This reflection, this coming to consciousness laid bare "all the material and moral injustice inflicted on the workers, the inhuman exploitation, the miserable wages, the systems of refined punishments and the offences to its human dignity by the capitalists and the bosses this network of ruinous and disgraceful conditions in which it traps them, this hell which represents the daily destiny of the proletariat under the yoke of capitalism" (Rosa Luxemburg, ‘In the Revolutionary Hour').

For the same reason, the Russian revolution presented a permanent, inseparable unity between the political and economic struggle: "After every foaming wave of political action a fructifying deposit remains behind from which a thousand shoots of economic struggle shoot forth. And conversely. The workers' condition of ceaseless economic struggle with the capitalists keeps their fighting energy alive in every political interval, it forms, so to speak, the permanent fresh reservoir of the strength of the proletarian classes, from which the political fight ever renews its strength and at the same time leads the indefatigable economic sappers of the proletariat at all times, now here and now there, to isolated sharp conflicts, out of which political conflicts on a large scale unexpectedly explode" (Rosa Luxemburg, The Mass Strike, the Political Party and the Trade Unions).
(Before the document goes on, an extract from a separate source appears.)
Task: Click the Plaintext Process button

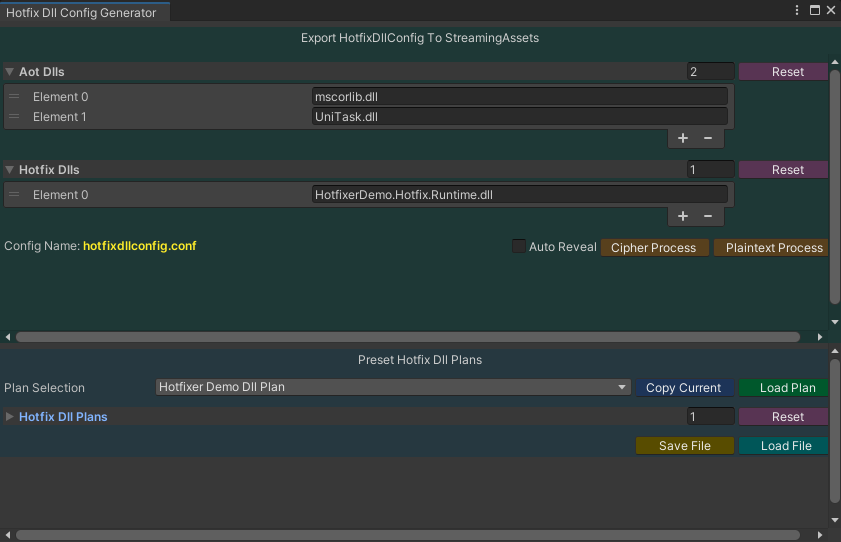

This development of consciousness led the workers in June-July to the conviction that they should not waste and disperse their energies in a thousand partial economic conflicts, but instead should concentrate their energy on the revolutionary political struggle. This did not mean rejecting the struggle for immediate demands; on the contrary, it meant taking up their political consequences: "The soldiers and workers considered that all other questions - that of wages, of the price of bread, and of whether it is necessary to die at the front for nobody knew what - depended on the question who was to rule the country in the future, the bourgeoisie or their own Soviet" (Trotsky, op cit, Vol 2, ‘The July Days: Preparation and Beginning', page 26).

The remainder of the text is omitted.